**Written problem**. Continue the blog post below on company logos and abstract art, picking up right after its last sentence.

**Page text**.
Kiran Khalap
Oct 03, 2011

Kiran Khalap's Blog: Is your company logo as dumb and expensive as abstract art?

Kiran Khalap, co-founder, chlorophyll brand and communications consultancy, talks about the importance of a logo

Kiran Khalap's Blog: Is your company logo as dumb and expensive as abstract art?

Abstract art does not communicate to those who do not understand its language: it plays dumb.

Here’s a Ripley’s Believe It or Not incidence from my memory: In 1984, as a young copywriter in advertising, I was helping the NGO, Child Rights and You (CRY), communicate about ‘ART for CRY’, an exhibition of paintings donated by various artists. Their sale proceeds would go to the CRY corpus.
 
One of the paintings got exhibited side-ways: neither the artist nor the viewers noticed the difference! (Don’t dare me: I remember the artist’s name!)
 
Connoisseurs of this form of art have this argument in support, “If I speak to you in Chinese, you won’t understand me, right? Unless of course, you learn Chinese. So when you learn to interpret abstract art, it will communicate to you.”
 
Fair enough. 
 
Art is any way different from your company logo in many ways: 
 
1. It is created by artists as self-expression: they are sharing her viewpoint about the universe without anybody asking them to do so. They love it if it communicates to a larger group of people, but that is not why, the purpose of what they create.

**Raw data**.
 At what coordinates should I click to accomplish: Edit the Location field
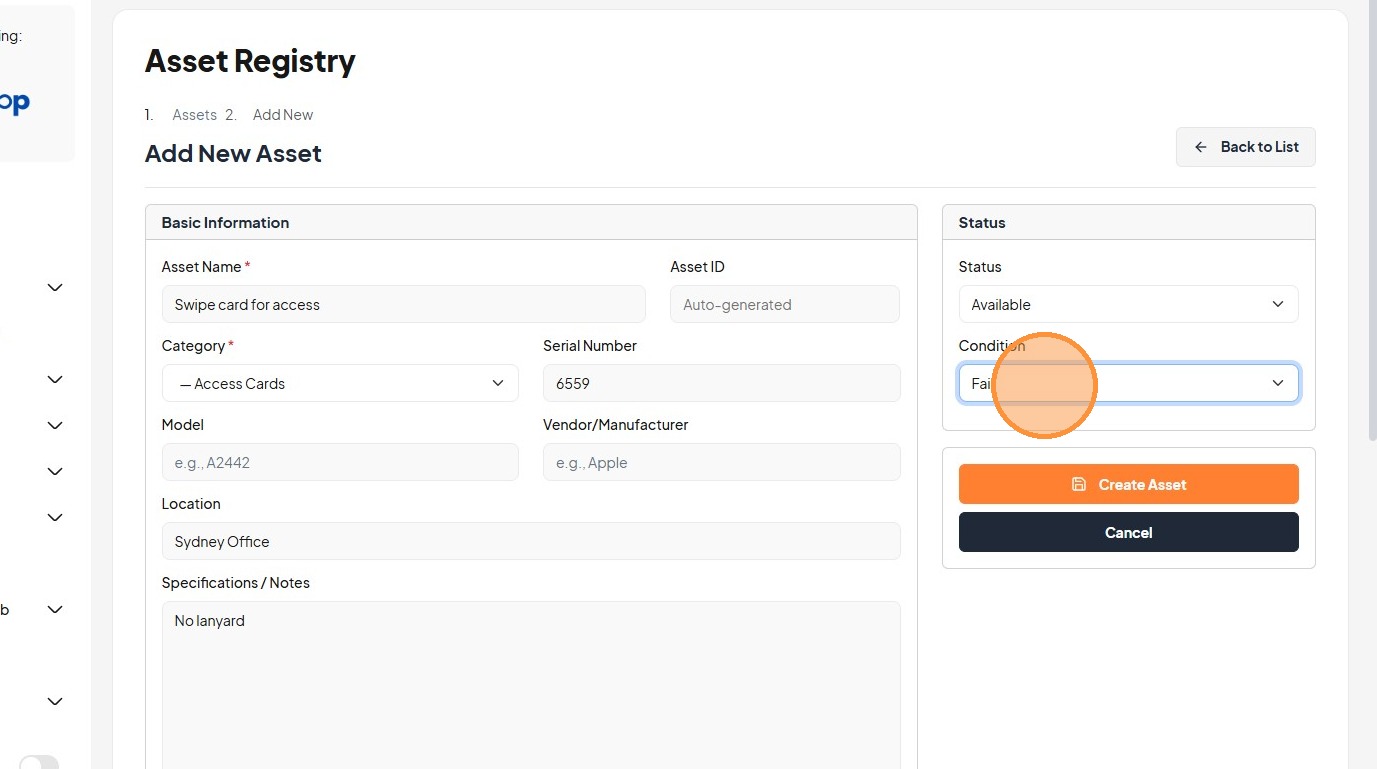point(530,541)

**Response below**.
 
2. Artists have no particular target segment or stakeholder in mind: those who like it, stare at it or buy it.
 
3. And finally, art has no commercial objective: nobody measures how many people’s perception it changed or how it affected the artist.
 
Despite this limited ambit of its influence, abstract art is phenomenally expensive: Jackson Pollock’s painting “No 5, 1948” was sold for $ 140 million in 2006 ; adjusted to June 2011, it converts into $156.8 million (approx. INR 733 crores)
 
(Do stare at this image and decide whether you, the CEO, would spend that kind of money on your logo)
 
On the other hand, in the best case scenario, your company’s logo:
 
1. Has a specific objective and target: it must communicate to internal stakeholders (employees) and external stakeholders (prospective employees, clients, partners) what exactly your company stands for, so that they decide to join or not join your vision
 
2. Is the most visible aspect of your company: the logo is the first face that every stakeholder will encounter...on the web site, on every single visiting card that your thousands of employees share every day around the world, in millions of leaflets and pamphlets that your sales staff distributes. 
 
So if your logo does not communicate, it is an opportunity wasted...many million times! 
 
That many million rupees or dollars or yuan wasted: a commercial waste, a lack of business purpose.
 
And yet, and yet...how many CEOs:
 
1. know what they want their logo to communicate to their stakeholders?
 
2. themselves understand the logo without complicated explanations by their designers?
 
Because if the CEO doesn’t understand the language of her own logo, neither does any stakeholder.
 
And yet, the CEO allows his company to spend millions on hiring a design consultancy, changing stationery, changing signage, changing packaging, changing...
 
On your balance sheet, it could get reflected as sunk costs of an abstract nature!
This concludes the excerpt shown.